Weil ein schickes kleines „e“ wohl doch nicht reicht, hat die Zeitung ihren genauso hochgelobten wie erfolglosen Chefredakteur nach 13 Jahren getauscht. Statt Jan-Eric Peters, der im Springer-Deutsch sogenannter „Chief Product Officer“ für den „News-Aggregator Upday“ wird, kommt nun ein journalistisches Urgestein ans Ruder in der Kochstraße: Stefan Aust (Porträt, Seite 3). Der Gründer von Spiegel TV und langjährige Chefredakteur des gedruckten Nachrichtenmagazins soll Die Welt wohl nicht auf Erfolgskurs bringen – das wäre ein Wunder, das er nicht schaffen kann. Aber zumindest den totalen Absturz soll der 69jährige verhindern. 

Aust, bisher Herausgeber, steigt nun wieder ins operative Geschäft ein und macht das Blatt. Als Spiegel-Chef bewies er, daß er das kann. Dem miefigen linken Nachrichtenmagazin hauchte er Leben ein, verstaute den überheblichen Schreibstil im Giftschrank und öffnete das Blatt weit über die Toskana-Fraktion von Linken, SPD und Grünen hinaus für andere Entscheider. Plötzlich tauschten Redakteure Moral gegen Fakten, und dem Leser wurden auch mal Angriffe auf die Politische Korrektheit serviert.

Aust übernimmt den neuen Posten nur kommissarisch

Viele Leser holte er damit vom Focus zurück. Und als er im Februar 2008 gehen mußte, hatte er den Spiegel bei einer Auflage von mehr als einer Million Exemplaren stabilisiert. Mit seinem Abgang verschwand auch der frische Wind, und die sich stets für herausragend haltende Redaktion vergewissert sich nun wieder jeden Tag aufs neue, wie menschlich überlegen sie ist und wen sie aufgrund ihrer politischen Überzeugung zum Abschuß freigibt. Nach Austs Demission ging die Auflage in den Sinkflug. 19 Prozent der Abonnenten und 34 Prozent der Kioskkäufer sagten seitdem adieu.

Der hippe, bei Springer so genannte „Upschied“ von Peters soll mit der englischen Vorsilbe (deutsch: hoch, auf) als interner Aufstieg im Unternehmen verkauft werden und belügt damit nicht nur die Leser, sondern auch die Mitarbeiter. Peters erschien zu dieser merkwürdigen Veranstaltung im schwarzen T-Shirt mit weißem neuen „WeLT“-Schriftzug, Lederjacke und trank aus der Flasche. Der 50jährige kam sich richtig cool vor und glaubte wohl wirklich an den faulen Zauber um seinen „Upschied“.

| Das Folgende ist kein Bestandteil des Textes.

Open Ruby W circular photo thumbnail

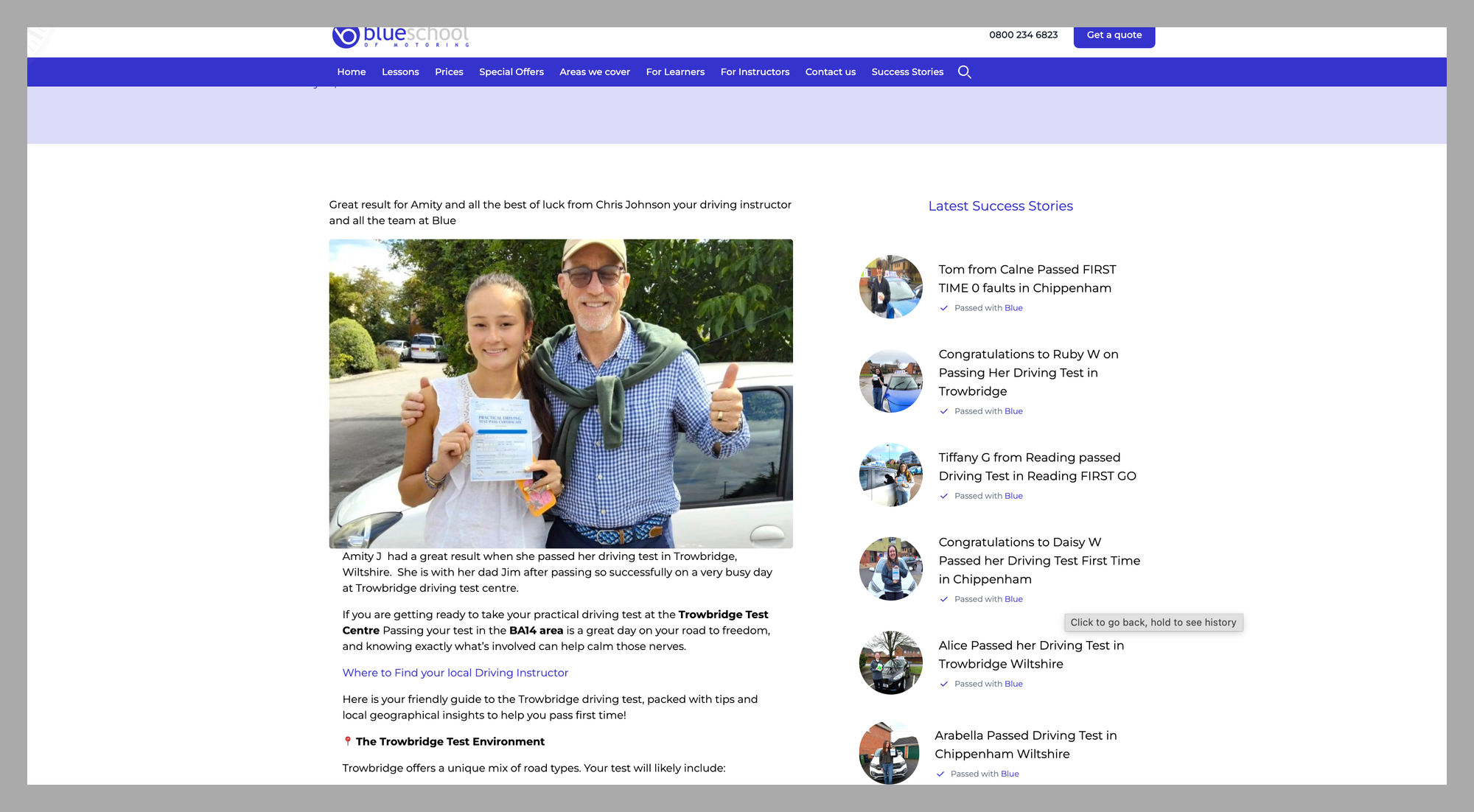[890, 381]
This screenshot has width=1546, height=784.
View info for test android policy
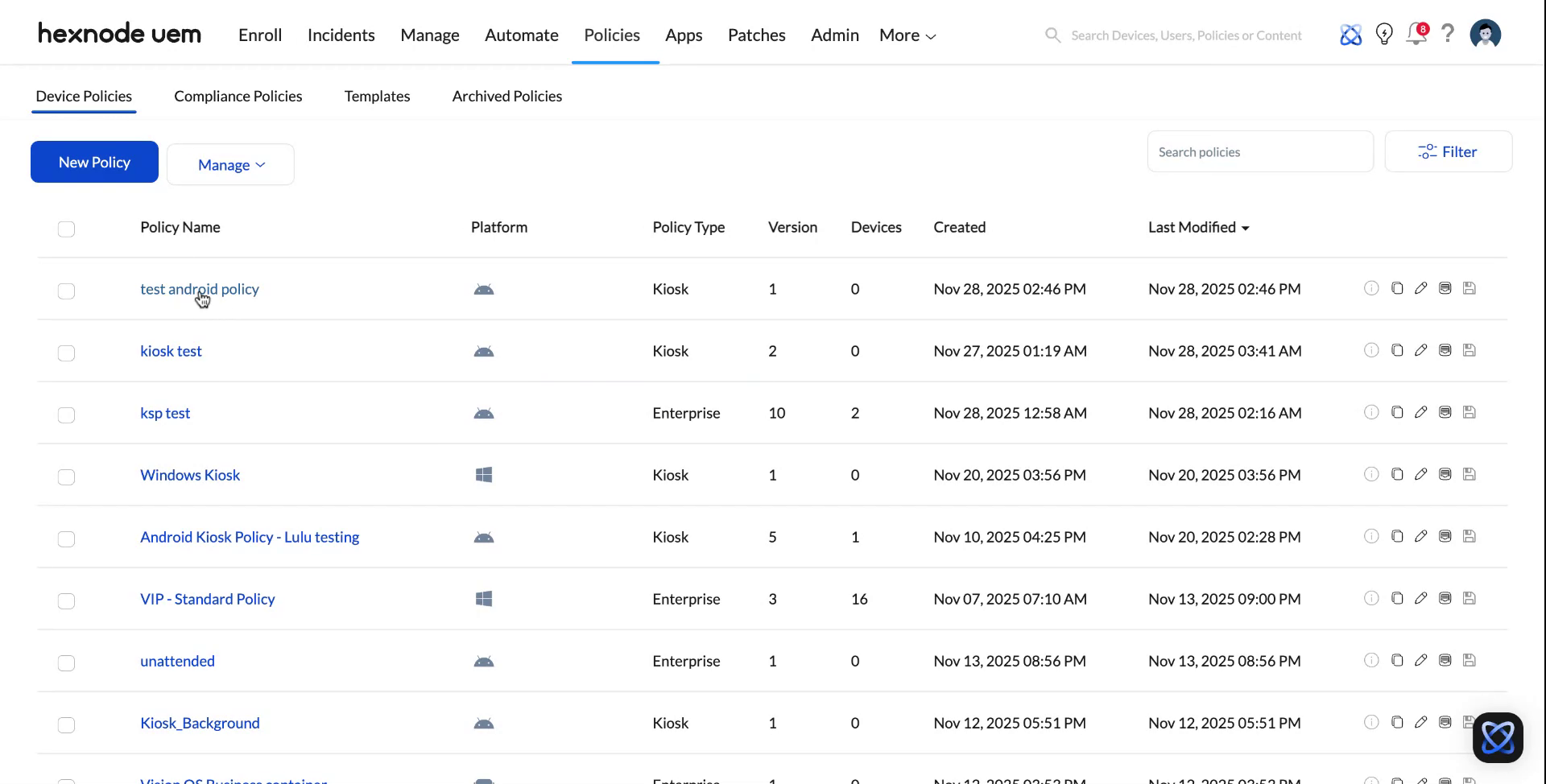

Nun kommt also Aust. Aber Springer traut dem immer noch tatendurstigen Blattmacher nicht wirklich über den Weg. Denn er übernimmt die Aufgabe nur „kommissarisch“. Offenbar sucht der Verlag bisher vergeblich nach einer Führungsfigur, die er für besser geeignet hält.

Doch das alte Schlachtroß scheint sich darum nicht zu scheren. In seinem ersten Editorial als Chefredakteur spricht er von „aufregenden, ja beunruhigenden Zeiten“ und führt aus: „Eine Million Flüchtlinge in Deutschland, eine Koalition, bei der jeder in der Öffentlichkeit etwas anderes sagt als unter vier Augen. Und eine Bevölkerung, die nicht mehr so recht weiß, wen sie eigentlich wofür gewählt hat.“ Bemerkenswert auch, daß er die Journalisten ermahnt, zu „informieren“, eigentlich eine Branchen-Selbstverständlichkeit, doch die hat es zunehmend schwer gegen ihre diabolische Schwester „manipulieren“.

Und dann verspricht er seinen Lesern, daß Die Welt künftig jenseits der „Angepaßtheit an den wechselnden Mainstream“ berichten werde. Der Branchendienst „Meedia“ wertete dies als „Absage an den sogenannten medialen Mainstream“ – laut Medienwissenschaftlern übrigens ein Synonym für „Lügenpresse“. Gelingt Aust dies, dann kann er den Welt-Absturz vielleicht aufhalten. Andererseits dürfte es in Verlag und Redaktion richtig eng für ihn werden – denn dort will man vor allem eins: Mainstream sein.